Accurate Simulation of Photo(electro)chemical Processes: From Electrochemical Water Splitting to Dye-sensitized Photovoltaics

ABSTRACT: Catalysis with light is integral to a sustainable chemical and energy future. Materials that mediate transformation of light energy to either electric or chemical energy are at the heart of processes that aim to use solar energy to displace fossil fuels and augment energyintensive industrial chemical production. Such materials thus are valuable components of photo(electro)chemical reactors and photovoltaic devices. Quantum mechanical (QM) atomic-scale explorations are deemed key in the understanding of existing and the discovery of new functional materials for such applications. This talk will cover our work on QM-based simulations of photo(electro)-driven processes relevant to the above-mentioned technologies and a new computational tool we developed to study them more accurately. The topics that will be included are (1) electrochemical water-splitting with a focus on the oxygen evolution reaction on nickel-based (oxy)hydroxides, (2) light-driven plasmon-assisted catalysis on metal nanoparticles, and (3) development of a QM embedding method geared for a computationally cost-effective but accurate description of local charge-transfer excitations in photocatalytic and photovoltaic materials. In the first topic, we computationally identified key species and pathways in the oxygen evolution catalysis on doped nickel-based oxyhydroxides. In this work, we were able to codify elemental doping strategies to improve the aqueous electrocatalytic oxygen evolving activity on this material, which we based on two central mechanistic features of its efficient water oxidation: metal-oxo bond formation, and reductive elimination of O2. We thus were able to demonstrate a mechanism-oriented design principle in the development of oxygen evolution catalysts.

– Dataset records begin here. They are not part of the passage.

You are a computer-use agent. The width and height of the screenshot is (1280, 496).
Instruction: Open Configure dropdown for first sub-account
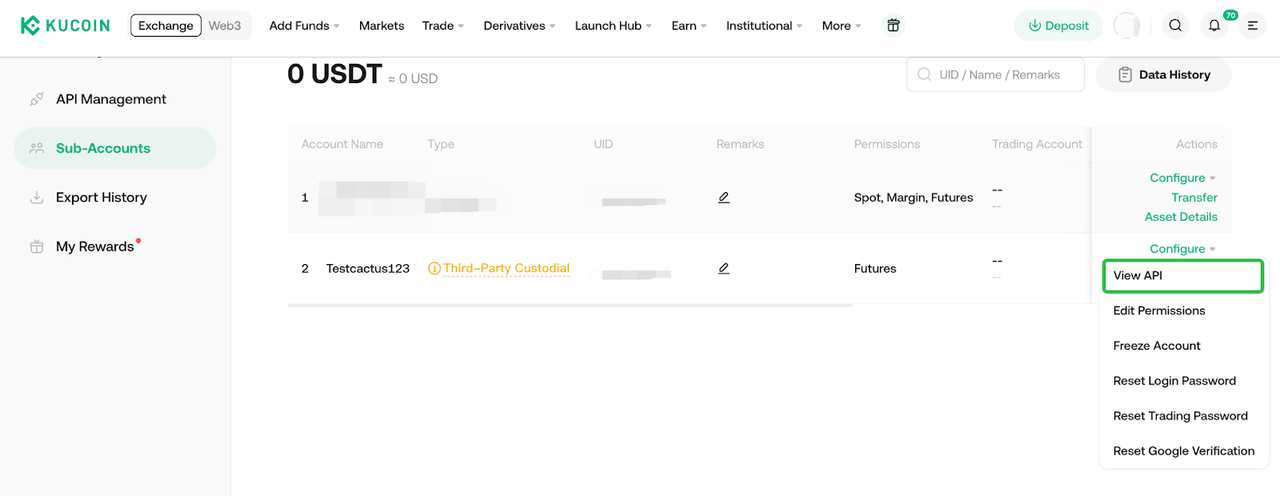1182,178
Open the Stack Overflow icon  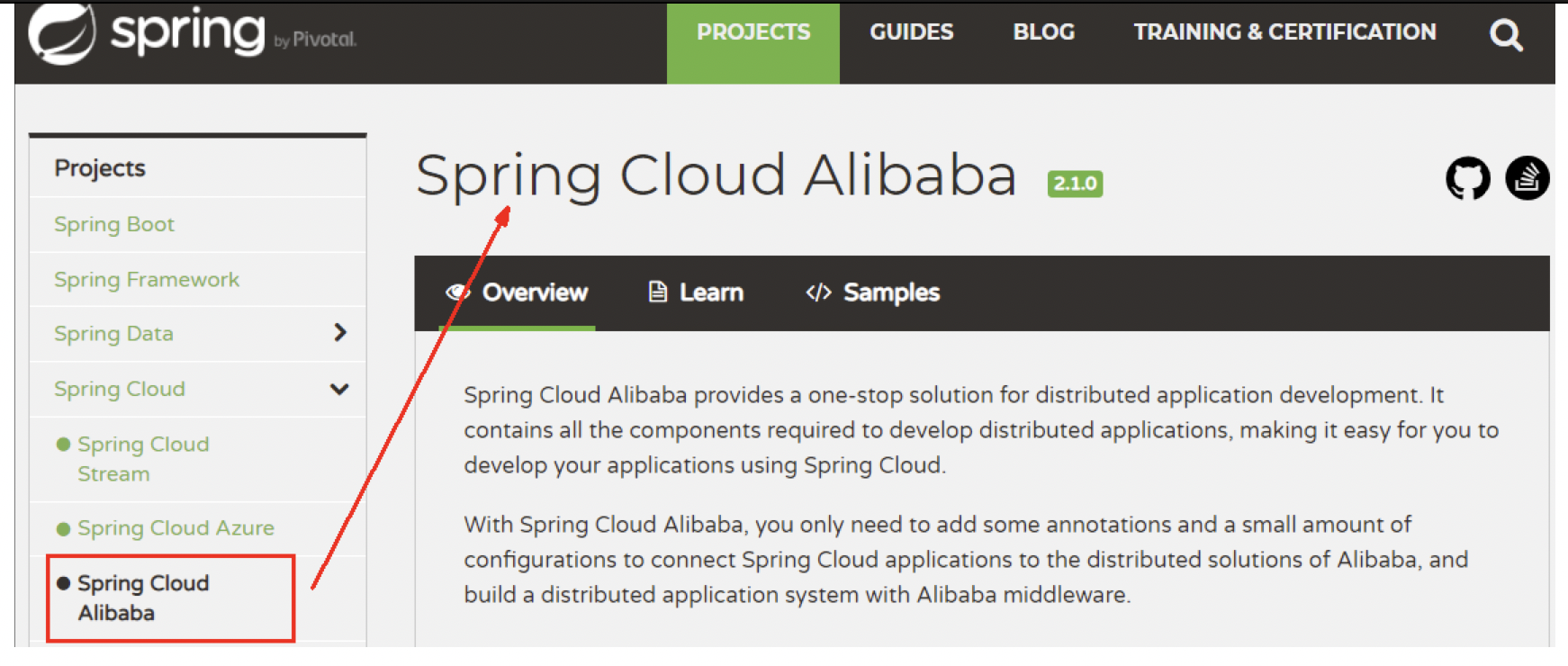tap(1527, 178)
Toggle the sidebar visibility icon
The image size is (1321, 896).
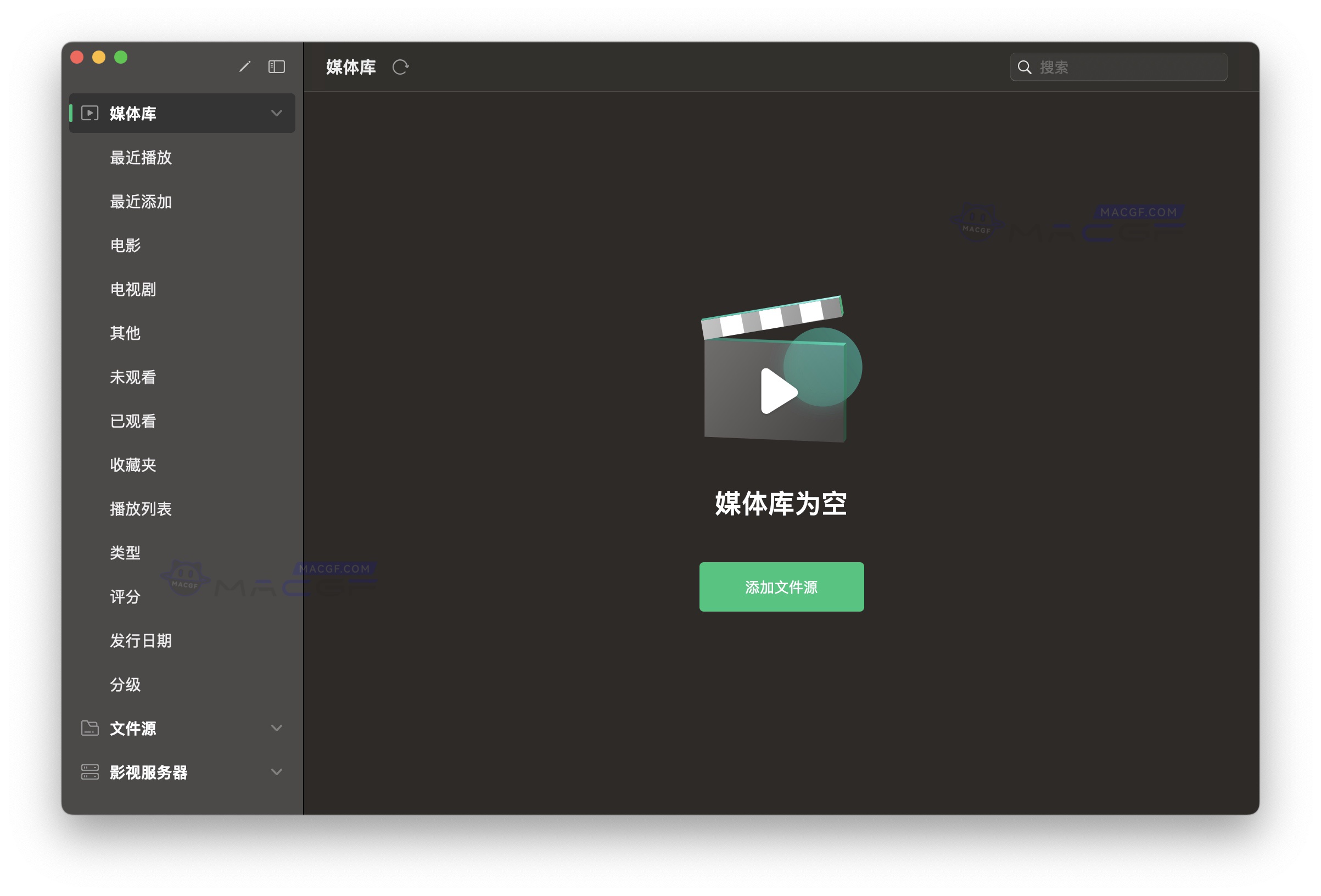[x=276, y=66]
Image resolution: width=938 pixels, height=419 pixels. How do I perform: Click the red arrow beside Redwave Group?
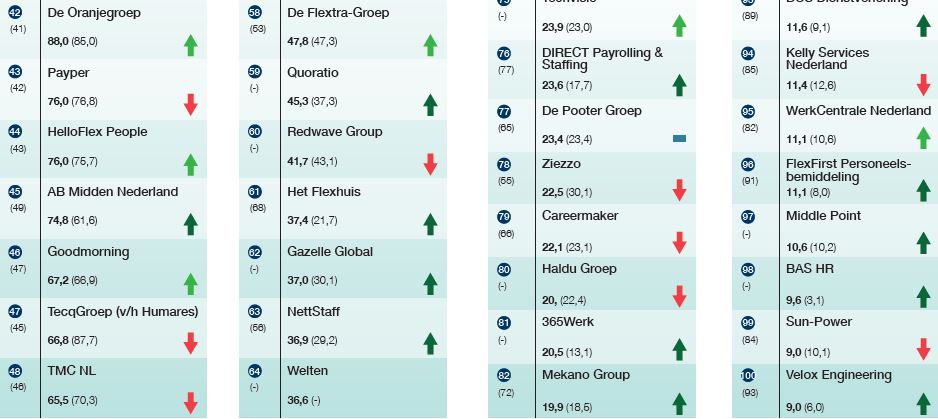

In the second topic, we addressed the kinetics of chemical reactions on metallic surfaces while considering electronically excited states to understand the nature of surface-plasmon-driven catalysis on metallic nanoparticles. We used powerfully predictive and accurate embedded correlated wavefunction (ECW) methods, within the density functional embedding theory (DFET) framework. These simulations furnished physical understanding of plasmon-enhanced reaction kinetics and put forth a reinterpretation of the effect of surface plasmons on heterogenous catalysis. Finally, in the third topic, we demonstrated the utility of a new extension of the DFET formalism on covalent and ionic compounds, where the conventional DFET tends to fail. We were able to perform accurate ECW calculations and evaluate the absorption and emission behavior of a small analogue of a hybrid organic-inorganic material – the lightabsorbing component in dye-sensitized photovoltaic devices.